*Work instruction 1*:
Transcribe the EMR adoption text below word for word, taking everything from "In Stage 1 the" down to "iOS Health app.".
*Work instruction 2*:
According to the EMR adoption text below, what departmental systems must a hospital install to move from Stage 0 into Stage 1?
*** Opening of Excerpted text ***
Once a hospital reaches Stage 7, it is no longer using paper charts in its patient care process. Discrete data, document images, and medical images within its EMR environment are all utilized, HIMSS states.
“Data warehousing is being used to analyze patterns of clinical data to improve quality of care, patient safety, and care delivery efficiency,” the HIMSS EMRAM model reads. “Clinical information can be readily shared via standardized electronic transactions with all entities that are authorized to treat the patient, or a health information exchange.”
Additionally, physician documentation and CPOE has reached 90 percent and closed-loop processes have reached 95 percent. Both of those are excluding the emergency department data.
A hospital at Stage 7 also “demonstrates summary data continuity for all hospital services.”
Installing laboratory, pharmacy, and radiology department systems is the first step in adopting the EMRAM model. Once a hospital has done that, it moves from Stage 0 into Stage 1.
In Stage 1 the hospital will need to work toward having a picture archiving and communication system to provide medical images to physicians via an intranet. All film-based images will also need to be displaced and a patient-centric storage of non-DICOM images should also be available.
UNC Health Care recently announced that it had achieved Stage 7, and is the only US health system to reach that status on all three HIMSS Analytics domains (inpatient, outpatient, analytics).
The health system added that one of 40 such organizations nationwide collaborating with Apple. The partnership will let patients download their EHR data from the My UNC Chart patient portal. Patients can then integrate the data with Apple’s existing personal data tracking and reporting features in the iOS Health app.
Dean of the UNC School of Medicine and CEO of the UNC Health Care System Dr. Bill Roper explained that the health system started in 2012 and 2013 to establish system-wide information systems and building baseline capabilities. Now, UNC Health Care is “recognized as national leaders in health IT by multiple organizations.”
UNC Health Care’s Chief Information Officer Tracy Parham, RN, said in a statement that achieving Stage 7 reinforces the health system’s success in having built an IT infrastructure that aids providers, care teams, and staff in patient care.
“Most importantly, these rankings represent real and meaningful benefits for our patients in terms of quality, safety, and overall care,” Parham stated. “We take great pride in knowing that this award recognizes our efforts to achieve UNC Health Care’s vision of becoming the nation’s leading public academic health system.”
Missouri-based Mercy Hospital St. Louis achieved Stage 7 earlier in 2018, first implementing its fully-integrated Epic EHR system in 2004.
The 859-bed facility was the first IT services provider to get approval to extend Epic EHR to other healthcare organizations. Mercy’s IT division has also been offering its technical and consulting services for Epic, data analytics, and other health IT services since 2014.
*** Close of Excerpted text ***
*** Opening of Recorded information ***
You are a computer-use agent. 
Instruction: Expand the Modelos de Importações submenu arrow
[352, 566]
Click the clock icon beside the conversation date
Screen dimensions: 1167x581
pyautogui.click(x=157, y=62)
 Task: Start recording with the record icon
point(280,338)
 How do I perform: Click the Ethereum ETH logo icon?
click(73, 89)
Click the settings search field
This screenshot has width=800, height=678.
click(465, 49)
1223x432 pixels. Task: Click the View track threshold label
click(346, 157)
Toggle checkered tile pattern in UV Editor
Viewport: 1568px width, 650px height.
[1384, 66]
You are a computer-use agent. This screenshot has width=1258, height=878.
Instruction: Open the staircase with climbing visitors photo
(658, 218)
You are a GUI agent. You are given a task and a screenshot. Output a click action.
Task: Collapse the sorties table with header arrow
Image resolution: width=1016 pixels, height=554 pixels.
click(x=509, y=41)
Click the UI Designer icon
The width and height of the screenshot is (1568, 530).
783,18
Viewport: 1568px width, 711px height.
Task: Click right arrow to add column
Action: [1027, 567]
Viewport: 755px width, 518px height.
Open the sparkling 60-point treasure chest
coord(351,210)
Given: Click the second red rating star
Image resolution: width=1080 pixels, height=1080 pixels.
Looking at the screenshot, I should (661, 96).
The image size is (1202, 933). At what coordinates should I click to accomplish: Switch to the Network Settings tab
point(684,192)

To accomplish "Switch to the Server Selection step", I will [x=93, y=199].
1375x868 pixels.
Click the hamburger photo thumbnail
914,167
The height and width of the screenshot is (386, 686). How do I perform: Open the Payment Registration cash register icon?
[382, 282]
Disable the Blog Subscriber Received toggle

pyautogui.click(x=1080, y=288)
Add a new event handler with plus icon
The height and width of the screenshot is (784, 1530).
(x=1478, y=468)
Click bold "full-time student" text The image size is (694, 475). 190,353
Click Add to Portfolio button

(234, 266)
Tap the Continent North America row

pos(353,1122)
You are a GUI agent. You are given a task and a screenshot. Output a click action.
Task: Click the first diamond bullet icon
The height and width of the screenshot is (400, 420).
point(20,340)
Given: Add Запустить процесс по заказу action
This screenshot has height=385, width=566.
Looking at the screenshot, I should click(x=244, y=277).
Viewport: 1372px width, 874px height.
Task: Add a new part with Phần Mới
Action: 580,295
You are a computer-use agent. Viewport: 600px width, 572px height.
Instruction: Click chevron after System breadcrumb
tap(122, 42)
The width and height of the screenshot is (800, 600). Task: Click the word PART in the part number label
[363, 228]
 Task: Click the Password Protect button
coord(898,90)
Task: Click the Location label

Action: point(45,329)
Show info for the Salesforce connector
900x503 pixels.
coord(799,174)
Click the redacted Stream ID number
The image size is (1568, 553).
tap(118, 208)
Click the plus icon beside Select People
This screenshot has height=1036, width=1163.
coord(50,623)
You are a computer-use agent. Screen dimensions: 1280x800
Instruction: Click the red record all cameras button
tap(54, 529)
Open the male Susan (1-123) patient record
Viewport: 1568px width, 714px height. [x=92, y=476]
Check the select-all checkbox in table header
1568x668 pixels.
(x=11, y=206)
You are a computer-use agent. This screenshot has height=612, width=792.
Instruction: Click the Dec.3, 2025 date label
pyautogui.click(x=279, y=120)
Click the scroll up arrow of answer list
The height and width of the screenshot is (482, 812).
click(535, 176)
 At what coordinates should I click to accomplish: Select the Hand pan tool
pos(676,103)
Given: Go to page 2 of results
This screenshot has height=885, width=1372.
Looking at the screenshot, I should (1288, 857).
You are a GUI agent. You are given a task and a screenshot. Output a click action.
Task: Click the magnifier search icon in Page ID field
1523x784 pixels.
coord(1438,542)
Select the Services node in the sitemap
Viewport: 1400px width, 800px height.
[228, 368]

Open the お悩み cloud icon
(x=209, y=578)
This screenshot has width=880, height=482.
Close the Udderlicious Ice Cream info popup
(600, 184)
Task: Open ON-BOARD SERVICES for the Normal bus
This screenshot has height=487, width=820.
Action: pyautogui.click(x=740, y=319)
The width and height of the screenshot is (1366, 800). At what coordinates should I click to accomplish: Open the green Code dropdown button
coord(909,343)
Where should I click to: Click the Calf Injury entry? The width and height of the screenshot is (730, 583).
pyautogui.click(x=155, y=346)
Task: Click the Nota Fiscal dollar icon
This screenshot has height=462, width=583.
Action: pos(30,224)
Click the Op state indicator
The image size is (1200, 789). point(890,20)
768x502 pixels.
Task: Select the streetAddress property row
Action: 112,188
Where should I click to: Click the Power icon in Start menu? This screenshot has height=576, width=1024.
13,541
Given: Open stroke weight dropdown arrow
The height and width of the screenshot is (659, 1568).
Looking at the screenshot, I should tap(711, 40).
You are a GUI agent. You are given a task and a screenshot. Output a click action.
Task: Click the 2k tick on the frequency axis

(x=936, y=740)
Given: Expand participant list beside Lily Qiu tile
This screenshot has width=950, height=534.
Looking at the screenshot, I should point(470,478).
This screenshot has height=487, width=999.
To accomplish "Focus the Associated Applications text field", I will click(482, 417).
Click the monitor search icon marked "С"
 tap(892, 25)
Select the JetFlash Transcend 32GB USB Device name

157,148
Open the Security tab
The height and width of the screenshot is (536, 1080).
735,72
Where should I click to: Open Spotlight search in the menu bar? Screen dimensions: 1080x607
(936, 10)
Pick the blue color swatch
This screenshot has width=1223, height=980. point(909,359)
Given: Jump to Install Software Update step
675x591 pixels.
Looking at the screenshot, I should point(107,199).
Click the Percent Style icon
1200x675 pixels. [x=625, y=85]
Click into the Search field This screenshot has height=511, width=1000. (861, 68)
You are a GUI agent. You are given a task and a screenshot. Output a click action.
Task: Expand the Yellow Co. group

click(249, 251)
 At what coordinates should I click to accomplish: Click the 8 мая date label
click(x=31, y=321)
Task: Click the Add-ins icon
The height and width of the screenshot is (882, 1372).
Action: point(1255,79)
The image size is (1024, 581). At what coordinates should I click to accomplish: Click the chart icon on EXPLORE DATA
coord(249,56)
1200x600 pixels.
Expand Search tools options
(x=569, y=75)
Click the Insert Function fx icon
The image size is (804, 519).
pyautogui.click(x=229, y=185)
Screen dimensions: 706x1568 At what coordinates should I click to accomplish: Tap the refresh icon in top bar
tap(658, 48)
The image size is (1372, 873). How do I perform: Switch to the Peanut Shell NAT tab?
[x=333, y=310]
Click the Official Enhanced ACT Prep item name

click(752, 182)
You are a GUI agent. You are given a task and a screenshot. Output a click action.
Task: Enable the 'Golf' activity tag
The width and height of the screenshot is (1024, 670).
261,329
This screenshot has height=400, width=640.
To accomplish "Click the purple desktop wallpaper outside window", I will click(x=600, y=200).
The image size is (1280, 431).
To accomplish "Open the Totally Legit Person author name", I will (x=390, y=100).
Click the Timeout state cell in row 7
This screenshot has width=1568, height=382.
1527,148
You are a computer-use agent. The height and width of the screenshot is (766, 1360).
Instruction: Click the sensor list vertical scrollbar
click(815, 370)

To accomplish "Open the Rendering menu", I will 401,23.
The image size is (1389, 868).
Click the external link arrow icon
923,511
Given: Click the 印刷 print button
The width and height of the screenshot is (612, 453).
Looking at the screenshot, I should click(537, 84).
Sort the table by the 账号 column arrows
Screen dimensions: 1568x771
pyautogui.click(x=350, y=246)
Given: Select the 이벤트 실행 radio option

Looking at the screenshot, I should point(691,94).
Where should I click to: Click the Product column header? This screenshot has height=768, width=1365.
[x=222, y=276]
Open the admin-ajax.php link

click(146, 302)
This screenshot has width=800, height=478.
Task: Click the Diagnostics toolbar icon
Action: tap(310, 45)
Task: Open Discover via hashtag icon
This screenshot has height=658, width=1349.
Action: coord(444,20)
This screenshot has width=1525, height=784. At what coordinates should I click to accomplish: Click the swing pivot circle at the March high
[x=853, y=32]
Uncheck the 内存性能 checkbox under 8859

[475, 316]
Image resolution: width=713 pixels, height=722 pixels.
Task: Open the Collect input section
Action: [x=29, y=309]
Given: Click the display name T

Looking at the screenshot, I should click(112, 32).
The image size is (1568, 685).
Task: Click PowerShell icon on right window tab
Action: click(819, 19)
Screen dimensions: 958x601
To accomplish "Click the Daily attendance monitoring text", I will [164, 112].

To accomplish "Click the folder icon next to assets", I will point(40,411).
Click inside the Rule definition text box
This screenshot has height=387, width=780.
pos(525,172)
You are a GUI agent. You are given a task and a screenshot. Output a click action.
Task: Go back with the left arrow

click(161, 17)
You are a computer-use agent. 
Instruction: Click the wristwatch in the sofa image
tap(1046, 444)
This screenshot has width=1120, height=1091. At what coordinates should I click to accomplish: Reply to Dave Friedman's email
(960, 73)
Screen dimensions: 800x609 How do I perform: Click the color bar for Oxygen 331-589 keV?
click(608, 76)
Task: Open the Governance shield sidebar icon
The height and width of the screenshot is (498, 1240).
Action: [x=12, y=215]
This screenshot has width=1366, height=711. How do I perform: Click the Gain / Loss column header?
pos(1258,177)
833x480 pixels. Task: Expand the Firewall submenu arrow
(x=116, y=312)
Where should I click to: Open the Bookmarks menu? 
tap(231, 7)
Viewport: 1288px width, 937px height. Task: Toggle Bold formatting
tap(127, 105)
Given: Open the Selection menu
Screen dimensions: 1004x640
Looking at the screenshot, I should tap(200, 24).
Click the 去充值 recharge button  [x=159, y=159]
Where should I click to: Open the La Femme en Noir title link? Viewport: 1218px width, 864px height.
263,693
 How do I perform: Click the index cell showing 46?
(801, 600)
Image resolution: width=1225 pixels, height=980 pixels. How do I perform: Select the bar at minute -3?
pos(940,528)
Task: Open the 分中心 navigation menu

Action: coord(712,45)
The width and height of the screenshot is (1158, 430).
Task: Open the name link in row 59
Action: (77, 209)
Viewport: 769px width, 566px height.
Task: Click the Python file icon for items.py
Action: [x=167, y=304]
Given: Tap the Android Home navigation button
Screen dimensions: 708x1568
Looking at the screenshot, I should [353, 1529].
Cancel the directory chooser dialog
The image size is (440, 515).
*** Close of Recorded information ***
*Expected answer 1*:
In Stage 1 the hospital will need to work toward having a picture archiving and communication system to provide medical images to physicians via an intranet. All film-based images will also need to be displaced and a patient-centric storage of non-DICOM images should also be available.
UNC Health Care recently announced that it had achieved Stage 7, and is the only US health system to reach that status on all three HIMSS Analytics domains (inpatient, outpatient, analytics).
The health system added that one of 40 such organizations nationwide collaborating with Apple. The partnership will let patients download their EHR data from the My UNC Chart patient portal. Patients can then integrate the data with Apple’s existing personal data tracking and reporting features in the iOS Health app.

*Expected answer 2*:
Laboratory, pharmacy, and radiology department systems.